President Trump has pledged to clampdown on H1B visa use which he claims will create more jobs for American citizens. It is already the case that the H1B visa quota of 85,000 new visas available each year from the beginning of April is heavily oversubscribed.
Sanwar Ali, Editor of workpermit.com News has the following comments to make:
If there is such a good supply of local IT workers why are employers willing to go to the huge expense and inconvenience of applying for H1B visas? H1B visa workers are usually also highly paid
US L1 and H1B Visa restrictions will lead to Accelerating offshoring
However, according to Anand Mahindra, chairman of the Mahindra conglomerate, which boasts $18bn in annual sales and includes one of India’s biggest IT services companies, Tech Mahindra, driving up the cost of skilled overseas labor will only serve to accelerate the offshoring of IT work.
He told the Financial Times: “A lot of clients, rather than seeing their costs going up through our charging more for H1B resources, will in fact be happy to collaborate and see greater offshore work.”
Indian stock analysts are seriously concerned about the impending US immigration crackdown and its impact on the IT industry’s profit margins.
The legislation, currently under consideration by US Congress, would expect companies to stump up a salary of $130,000 a year per worker hired on an H1B visa for H1B dependent employers mainly Indian owned companies. The increased salary threshold, which is currently $60,000, effectively sets a new wage minimum for the Indian IT industry in the US.
Indian IT won’t be killed, just severely wounded
Trump’s ‘America First’ policy will not ‘kill’ the Indian IT industry, but will cause ‘grievous bodily harm,’ an analogy used by analysts at Ambit Capital in February who anticipate that any legislative changes will reduce the operating profit margin on the top six Indian IT firms by as much as 4.8 percentage points for the financial years 2018 to 2020.
Ajoy Mukherjee, global human resources head for Tata Consultancy Services, the largest of the Indian IT services companies by sales, agreed with Mr Mahindra’s assessment that an increase in offshoring will occur.
He told the Financial Times: “The whole industry will be able to take the hit and regroup”, a process that would involve “more and more work captured offshore — either in India or in some other location.”
Meanwhile, regarding Tata Consultancy’s outlook on the situation, Mukherjee said that every effort would be made to recruit more US workers, but admitted that the company faced challenges in hiring a high enough volume of candidates with the required skills.
However, some commentators have questioned Mukherjee’s claims, stating that the US continues to produce more computer science graduates than there are jobs available.
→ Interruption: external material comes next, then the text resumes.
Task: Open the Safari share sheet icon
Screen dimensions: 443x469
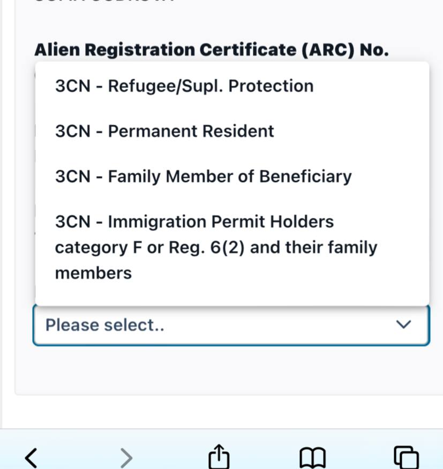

According to data provided by the Economic Policy Institute (EPI), only two-thirds of graduates per year, with the necessary skills to perform IT related roles, end up landing a tech job. However, the EPI is not an entirely unbiased source of information being funded by US Labour Unions.
Some US citizens have claimed that foreign workers on H1B visas, which entitles them to remain in America for up to six years, have kept salaries low. Consequently, this has discouraged more Americans from entering the field.
President of the Indian IT services lobby group Nasscom, R Chandrashekhar, disagreed with claims that the wages of H1B visa holders are discouraging US workers from taking IT jobs. He said: “The industry has been driven largely by the skill deficit that exists in the US. The new immigration squeeze will prove self-defeating.”
“Where the work can be shifted overseas, it will be. The logic is irrefutable,” he added.